Twenty-two patients underwent hemivertebra resection with a two–attending surgeon, two-specialty model over a 12-year period at a specialized children’s hospital, with a 14% rate of change in neuromonitoring, 32% rate of nonneurological complications, and a 27% rate of unplanned return to the OR.



中文翻译:

小儿脊柱侧弯先天性半椎体切除术:两个专科手术团队的经验

客观的

研究价值和质量的机构强调利用具有不同技术专长领域的两名主治外科医生来治疗复杂的手术病例并尽量减少并发症。在这里,作者记录了 12 年使用两名外科医生、两名专科模型在儿科人群中进行半椎体切除术的经验。

方法

2008 年至 2019 年的回顾性队列数据来自纽约长老会摩根士丹利儿童医院手术数据库。该数据库包括所有连续接受半椎体切除术的小于 21 岁的儿科患者,这些患者采用两人值班外科医生(神经外科医生和整形外科医生)模型进行。提取了人口统计信息。从临床记录中查询术中并发症,包括硬膜切开术和直接神经损伤。评估了术中神经监测数据。询问术后并发症,并根据临床记录确定随访时间。

结果

从 2008 年到 2019 年,22 名中位(范围)年龄为 9.1 (2.0-19.3) 岁的患者在两位主治外科医生、双专科模式下接受了半椎体切除术。

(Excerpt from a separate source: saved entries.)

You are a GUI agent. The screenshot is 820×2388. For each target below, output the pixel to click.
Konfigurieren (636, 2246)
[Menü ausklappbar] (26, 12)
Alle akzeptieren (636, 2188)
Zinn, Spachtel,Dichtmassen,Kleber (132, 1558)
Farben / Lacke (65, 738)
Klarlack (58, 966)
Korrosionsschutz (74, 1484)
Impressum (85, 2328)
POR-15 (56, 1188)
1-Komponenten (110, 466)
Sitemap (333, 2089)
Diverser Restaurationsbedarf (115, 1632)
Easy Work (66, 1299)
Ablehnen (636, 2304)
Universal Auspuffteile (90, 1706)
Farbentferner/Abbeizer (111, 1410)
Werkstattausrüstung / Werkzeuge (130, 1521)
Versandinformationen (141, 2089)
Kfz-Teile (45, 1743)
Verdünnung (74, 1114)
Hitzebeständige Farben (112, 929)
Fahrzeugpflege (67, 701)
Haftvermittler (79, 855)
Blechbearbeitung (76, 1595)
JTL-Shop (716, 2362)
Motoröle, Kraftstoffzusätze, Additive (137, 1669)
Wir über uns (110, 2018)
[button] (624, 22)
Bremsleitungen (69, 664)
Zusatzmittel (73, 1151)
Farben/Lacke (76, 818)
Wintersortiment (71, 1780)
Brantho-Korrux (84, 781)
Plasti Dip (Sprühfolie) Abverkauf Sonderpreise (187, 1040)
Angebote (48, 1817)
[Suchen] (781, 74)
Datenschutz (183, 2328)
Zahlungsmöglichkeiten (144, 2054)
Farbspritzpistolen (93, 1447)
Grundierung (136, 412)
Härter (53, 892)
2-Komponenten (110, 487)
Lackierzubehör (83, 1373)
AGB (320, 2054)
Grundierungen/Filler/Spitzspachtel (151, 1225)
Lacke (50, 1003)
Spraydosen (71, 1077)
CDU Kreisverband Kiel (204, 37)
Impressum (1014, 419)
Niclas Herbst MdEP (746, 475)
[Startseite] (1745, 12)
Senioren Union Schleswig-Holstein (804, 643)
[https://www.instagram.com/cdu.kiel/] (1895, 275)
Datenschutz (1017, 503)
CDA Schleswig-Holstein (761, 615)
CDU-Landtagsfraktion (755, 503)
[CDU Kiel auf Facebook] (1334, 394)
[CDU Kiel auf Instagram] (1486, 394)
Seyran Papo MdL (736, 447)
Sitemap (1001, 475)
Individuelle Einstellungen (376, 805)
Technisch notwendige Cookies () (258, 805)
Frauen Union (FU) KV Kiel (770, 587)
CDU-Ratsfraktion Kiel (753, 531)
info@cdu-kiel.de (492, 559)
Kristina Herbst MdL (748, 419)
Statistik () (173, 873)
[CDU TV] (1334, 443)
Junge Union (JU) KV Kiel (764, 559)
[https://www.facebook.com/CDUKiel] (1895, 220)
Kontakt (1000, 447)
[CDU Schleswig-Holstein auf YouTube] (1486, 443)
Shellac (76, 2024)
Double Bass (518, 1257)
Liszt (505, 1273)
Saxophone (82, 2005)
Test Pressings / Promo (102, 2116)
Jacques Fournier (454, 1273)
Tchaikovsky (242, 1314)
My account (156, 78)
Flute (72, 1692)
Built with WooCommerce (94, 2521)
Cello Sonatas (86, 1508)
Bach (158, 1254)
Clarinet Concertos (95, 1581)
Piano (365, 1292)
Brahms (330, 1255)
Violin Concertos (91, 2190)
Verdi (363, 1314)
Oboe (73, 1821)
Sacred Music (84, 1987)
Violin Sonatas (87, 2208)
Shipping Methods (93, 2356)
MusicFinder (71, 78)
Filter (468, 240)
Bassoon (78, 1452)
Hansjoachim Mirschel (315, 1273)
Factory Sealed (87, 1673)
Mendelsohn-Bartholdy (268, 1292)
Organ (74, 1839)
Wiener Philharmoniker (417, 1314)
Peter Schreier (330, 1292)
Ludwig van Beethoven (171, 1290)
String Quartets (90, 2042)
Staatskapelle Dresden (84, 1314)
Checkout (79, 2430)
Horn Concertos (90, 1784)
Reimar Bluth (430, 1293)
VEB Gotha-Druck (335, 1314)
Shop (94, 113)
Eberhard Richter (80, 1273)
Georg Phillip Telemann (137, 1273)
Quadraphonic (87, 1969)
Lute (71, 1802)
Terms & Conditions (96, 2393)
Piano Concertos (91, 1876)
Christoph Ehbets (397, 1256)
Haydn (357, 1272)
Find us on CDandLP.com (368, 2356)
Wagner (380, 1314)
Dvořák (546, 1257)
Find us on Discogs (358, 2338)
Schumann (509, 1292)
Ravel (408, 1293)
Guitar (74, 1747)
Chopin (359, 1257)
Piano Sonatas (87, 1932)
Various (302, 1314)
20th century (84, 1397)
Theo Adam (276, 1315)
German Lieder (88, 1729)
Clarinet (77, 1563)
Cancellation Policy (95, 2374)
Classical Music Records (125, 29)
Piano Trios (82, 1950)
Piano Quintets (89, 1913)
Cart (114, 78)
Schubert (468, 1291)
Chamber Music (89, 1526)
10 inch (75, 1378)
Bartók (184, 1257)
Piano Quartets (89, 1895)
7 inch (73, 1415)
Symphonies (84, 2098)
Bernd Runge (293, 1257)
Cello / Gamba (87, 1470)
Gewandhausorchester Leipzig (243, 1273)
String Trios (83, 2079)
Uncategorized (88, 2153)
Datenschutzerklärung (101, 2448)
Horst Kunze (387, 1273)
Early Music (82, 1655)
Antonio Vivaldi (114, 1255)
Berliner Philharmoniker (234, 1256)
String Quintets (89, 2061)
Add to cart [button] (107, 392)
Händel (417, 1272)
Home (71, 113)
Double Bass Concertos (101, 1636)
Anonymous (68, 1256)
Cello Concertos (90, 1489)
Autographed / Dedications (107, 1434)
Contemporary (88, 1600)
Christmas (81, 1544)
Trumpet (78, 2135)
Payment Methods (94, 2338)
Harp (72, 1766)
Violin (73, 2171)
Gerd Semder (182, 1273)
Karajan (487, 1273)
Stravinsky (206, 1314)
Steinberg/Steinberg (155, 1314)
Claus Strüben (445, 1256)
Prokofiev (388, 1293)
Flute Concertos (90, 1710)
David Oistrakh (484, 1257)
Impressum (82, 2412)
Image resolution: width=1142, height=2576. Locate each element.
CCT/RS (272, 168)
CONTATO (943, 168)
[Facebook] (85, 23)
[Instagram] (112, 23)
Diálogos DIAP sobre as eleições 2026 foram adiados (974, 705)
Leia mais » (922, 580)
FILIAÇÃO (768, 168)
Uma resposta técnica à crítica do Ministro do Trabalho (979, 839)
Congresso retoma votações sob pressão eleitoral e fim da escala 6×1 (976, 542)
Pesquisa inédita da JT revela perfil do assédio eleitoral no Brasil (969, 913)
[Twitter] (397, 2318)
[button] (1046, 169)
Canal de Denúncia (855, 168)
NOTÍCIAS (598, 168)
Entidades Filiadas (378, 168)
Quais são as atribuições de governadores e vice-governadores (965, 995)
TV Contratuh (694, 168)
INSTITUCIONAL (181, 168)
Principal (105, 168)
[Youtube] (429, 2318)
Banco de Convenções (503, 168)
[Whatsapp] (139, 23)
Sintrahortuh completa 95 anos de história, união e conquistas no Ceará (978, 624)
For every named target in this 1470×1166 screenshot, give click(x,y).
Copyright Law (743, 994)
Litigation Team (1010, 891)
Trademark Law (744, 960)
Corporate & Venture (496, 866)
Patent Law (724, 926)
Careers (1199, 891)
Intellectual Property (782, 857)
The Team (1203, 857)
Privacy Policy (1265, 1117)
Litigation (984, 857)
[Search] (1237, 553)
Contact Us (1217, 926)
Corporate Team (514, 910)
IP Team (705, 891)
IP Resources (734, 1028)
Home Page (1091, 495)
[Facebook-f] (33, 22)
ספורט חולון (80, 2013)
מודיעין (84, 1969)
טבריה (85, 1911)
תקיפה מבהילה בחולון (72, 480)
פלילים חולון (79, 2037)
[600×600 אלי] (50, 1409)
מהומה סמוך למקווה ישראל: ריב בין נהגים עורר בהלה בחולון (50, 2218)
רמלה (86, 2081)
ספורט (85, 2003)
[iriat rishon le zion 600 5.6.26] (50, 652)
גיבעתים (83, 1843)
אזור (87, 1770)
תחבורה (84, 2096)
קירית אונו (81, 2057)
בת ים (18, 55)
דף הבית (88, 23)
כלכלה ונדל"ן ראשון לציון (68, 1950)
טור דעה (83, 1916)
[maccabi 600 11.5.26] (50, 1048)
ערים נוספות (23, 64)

融合水平的中位数(范围)数为 2 (0-16)。平均(范围)手术时间为 5 小时 14 分钟(2 小时 59 分钟至 8 小时 30 分钟),估计失血量中位数(范围)为 325 (80–2700) ml。14% (n = 3) 的患者使用了导航。在任何操作中均未使用 Gardner-Wells 夹钳和 Halo 牵引。14% (n = 3) 的患者的神经监测信号显着降低或丢失。在 4.6 ± 3.4 (1.0–11.6) 年的平均 ± SD(范围)随访中,31% (n = 7) 的患者出现术后并发症,包括 2 例近端交界处后凸,2 例远端交界后凸, 2 伤口并发症, 1 例假关节硬件故障,1 例螺钉拔出。返回手术室 (OR) 的比率为 27% (n = 6),其中包括出现上述伤口并发症、远端关节后凸、假关节和螺钉拔出的患者,以及一名在骨丢失后需要脊柱融合的患者。索引手术期间的运动诱发电位。

结论

22 名患者在 12 年的时间里在一家专门的儿童医院接受了 12 年期间由两名外科医生主诊的半椎体切除术,神经监测的变化率为 14%,非神经系统并发症的发生率为 32%,以及 27计划外返回手术室的百分比。